(Recorded data)
_ _ _ _ _ _ _

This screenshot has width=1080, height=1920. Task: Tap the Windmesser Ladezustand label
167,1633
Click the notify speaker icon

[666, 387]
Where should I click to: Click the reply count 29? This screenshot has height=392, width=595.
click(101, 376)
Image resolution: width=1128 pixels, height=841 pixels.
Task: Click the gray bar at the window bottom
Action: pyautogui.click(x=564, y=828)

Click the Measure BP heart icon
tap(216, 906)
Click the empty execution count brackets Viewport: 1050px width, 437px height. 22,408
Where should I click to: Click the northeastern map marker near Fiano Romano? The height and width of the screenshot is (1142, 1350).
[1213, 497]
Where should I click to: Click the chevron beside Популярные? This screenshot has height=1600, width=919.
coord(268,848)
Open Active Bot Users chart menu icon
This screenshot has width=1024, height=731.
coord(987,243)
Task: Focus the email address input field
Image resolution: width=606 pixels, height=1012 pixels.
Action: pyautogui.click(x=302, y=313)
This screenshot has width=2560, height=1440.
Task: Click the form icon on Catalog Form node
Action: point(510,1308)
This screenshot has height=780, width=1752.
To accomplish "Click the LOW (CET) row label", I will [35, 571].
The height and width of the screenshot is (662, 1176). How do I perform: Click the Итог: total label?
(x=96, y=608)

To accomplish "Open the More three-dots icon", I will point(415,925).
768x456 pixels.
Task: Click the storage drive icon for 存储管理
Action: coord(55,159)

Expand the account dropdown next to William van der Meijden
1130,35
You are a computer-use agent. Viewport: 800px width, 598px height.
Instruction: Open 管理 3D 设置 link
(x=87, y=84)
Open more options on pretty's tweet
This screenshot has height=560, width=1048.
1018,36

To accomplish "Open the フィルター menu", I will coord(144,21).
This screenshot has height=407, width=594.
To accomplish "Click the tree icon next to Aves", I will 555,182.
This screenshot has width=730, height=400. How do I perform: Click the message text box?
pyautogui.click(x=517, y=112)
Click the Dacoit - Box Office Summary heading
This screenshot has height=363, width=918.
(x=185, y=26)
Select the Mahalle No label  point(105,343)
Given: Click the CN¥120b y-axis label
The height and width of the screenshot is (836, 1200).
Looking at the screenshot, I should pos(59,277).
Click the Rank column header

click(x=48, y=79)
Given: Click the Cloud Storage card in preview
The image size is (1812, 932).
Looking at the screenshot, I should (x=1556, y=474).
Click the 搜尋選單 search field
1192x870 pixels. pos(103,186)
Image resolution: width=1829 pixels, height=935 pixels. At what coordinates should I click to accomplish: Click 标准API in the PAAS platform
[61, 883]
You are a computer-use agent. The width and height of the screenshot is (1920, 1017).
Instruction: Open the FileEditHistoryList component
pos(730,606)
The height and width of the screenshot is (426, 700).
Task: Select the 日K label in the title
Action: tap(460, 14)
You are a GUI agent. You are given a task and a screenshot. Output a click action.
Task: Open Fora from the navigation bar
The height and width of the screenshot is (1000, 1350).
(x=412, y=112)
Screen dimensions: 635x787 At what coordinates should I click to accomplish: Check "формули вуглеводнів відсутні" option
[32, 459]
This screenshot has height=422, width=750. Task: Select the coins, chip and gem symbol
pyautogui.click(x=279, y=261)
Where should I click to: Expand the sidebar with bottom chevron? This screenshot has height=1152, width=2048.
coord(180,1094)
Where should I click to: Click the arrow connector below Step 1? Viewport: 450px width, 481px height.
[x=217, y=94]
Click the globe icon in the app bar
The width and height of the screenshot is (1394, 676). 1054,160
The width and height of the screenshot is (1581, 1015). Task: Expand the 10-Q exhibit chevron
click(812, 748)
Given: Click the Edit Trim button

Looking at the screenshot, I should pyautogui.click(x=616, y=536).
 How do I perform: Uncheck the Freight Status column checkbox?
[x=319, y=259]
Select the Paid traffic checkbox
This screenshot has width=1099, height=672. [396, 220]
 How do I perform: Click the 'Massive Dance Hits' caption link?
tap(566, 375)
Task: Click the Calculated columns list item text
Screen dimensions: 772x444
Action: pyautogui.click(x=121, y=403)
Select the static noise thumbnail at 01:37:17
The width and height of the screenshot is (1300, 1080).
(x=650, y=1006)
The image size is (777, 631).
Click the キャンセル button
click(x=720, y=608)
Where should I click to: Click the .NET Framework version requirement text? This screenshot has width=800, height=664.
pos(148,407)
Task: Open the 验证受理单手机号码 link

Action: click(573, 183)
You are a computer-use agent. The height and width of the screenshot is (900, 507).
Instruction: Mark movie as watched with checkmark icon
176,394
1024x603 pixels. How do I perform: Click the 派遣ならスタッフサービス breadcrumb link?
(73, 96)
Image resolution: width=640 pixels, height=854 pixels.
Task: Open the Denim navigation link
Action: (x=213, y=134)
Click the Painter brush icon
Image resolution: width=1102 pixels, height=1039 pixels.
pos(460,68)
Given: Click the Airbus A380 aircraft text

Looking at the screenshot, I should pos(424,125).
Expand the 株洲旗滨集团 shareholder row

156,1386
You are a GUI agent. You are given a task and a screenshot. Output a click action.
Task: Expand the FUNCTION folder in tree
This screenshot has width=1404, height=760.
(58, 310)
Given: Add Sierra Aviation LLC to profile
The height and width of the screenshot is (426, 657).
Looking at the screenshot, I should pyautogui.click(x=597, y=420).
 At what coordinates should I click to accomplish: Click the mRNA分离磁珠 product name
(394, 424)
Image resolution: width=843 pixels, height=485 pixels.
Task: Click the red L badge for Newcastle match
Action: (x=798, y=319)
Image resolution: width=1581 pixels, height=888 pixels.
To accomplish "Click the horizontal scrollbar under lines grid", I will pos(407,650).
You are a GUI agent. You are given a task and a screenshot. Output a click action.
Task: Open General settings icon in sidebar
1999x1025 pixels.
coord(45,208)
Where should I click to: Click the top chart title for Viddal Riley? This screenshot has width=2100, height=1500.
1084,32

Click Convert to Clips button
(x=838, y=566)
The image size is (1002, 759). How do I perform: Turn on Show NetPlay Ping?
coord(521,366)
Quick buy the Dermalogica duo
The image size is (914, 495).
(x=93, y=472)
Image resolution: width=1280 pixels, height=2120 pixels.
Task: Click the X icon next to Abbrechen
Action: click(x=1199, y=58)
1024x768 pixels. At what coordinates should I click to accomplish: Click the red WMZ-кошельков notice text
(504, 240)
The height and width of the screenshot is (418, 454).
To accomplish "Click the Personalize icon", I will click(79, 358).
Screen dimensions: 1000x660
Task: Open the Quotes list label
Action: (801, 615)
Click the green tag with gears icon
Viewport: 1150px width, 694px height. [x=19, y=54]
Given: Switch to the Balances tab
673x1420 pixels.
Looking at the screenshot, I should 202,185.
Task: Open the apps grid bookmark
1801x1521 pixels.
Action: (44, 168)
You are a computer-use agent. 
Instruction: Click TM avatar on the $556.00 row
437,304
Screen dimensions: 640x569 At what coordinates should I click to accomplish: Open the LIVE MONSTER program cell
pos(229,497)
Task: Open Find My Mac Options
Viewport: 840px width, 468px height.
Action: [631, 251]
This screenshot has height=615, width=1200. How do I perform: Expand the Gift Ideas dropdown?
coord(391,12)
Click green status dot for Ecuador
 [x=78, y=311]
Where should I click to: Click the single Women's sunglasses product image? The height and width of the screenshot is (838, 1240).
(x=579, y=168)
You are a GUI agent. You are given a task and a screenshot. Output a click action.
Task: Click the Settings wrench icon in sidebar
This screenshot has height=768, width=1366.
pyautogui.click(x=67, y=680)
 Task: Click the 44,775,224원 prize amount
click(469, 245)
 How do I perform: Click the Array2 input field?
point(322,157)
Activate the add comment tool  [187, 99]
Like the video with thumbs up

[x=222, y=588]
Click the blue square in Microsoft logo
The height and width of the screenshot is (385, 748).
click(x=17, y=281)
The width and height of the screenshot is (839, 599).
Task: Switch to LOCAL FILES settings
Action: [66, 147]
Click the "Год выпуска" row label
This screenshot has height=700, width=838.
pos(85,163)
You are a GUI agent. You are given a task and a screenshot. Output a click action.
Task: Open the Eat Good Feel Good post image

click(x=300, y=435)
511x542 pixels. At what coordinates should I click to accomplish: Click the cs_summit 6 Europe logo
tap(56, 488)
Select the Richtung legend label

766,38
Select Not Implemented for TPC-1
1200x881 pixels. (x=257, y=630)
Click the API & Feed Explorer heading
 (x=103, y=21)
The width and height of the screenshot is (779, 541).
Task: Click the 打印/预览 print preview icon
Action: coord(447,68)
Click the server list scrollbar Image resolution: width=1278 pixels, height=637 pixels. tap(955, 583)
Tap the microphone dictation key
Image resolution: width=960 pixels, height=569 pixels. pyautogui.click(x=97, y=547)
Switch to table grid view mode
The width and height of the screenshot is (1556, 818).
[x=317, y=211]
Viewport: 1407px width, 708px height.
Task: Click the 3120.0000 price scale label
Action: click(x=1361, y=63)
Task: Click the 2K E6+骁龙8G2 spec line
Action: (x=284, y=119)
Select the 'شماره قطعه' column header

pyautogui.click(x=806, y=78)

_ _ _ _ _ _ _

Up to and including the line with "Task: Focus the email address input field", restate the records above word for word from the very first line.

Your solution ▸
This screenshot has width=1080, height=1920. Task: Tap the Windmesser Ladezustand label
167,1633
Click the notify speaker icon

[666, 387]
Where should I click to: Click the reply count 29? This screenshot has height=392, width=595.
click(101, 376)
Image resolution: width=1128 pixels, height=841 pixels.
Task: Click the gray bar at the window bottom
Action: pyautogui.click(x=564, y=828)

Click the Measure BP heart icon
tap(216, 906)
Click the empty execution count brackets Viewport: 1050px width, 437px height. 22,408
Where should I click to: Click the northeastern map marker near Fiano Romano? The height and width of the screenshot is (1142, 1350).
[1213, 497]
Where should I click to: Click the chevron beside Популярные? This screenshot has height=1600, width=919.
coord(268,848)
Open Active Bot Users chart menu icon
This screenshot has width=1024, height=731.
coord(987,243)
Task: Focus the email address input field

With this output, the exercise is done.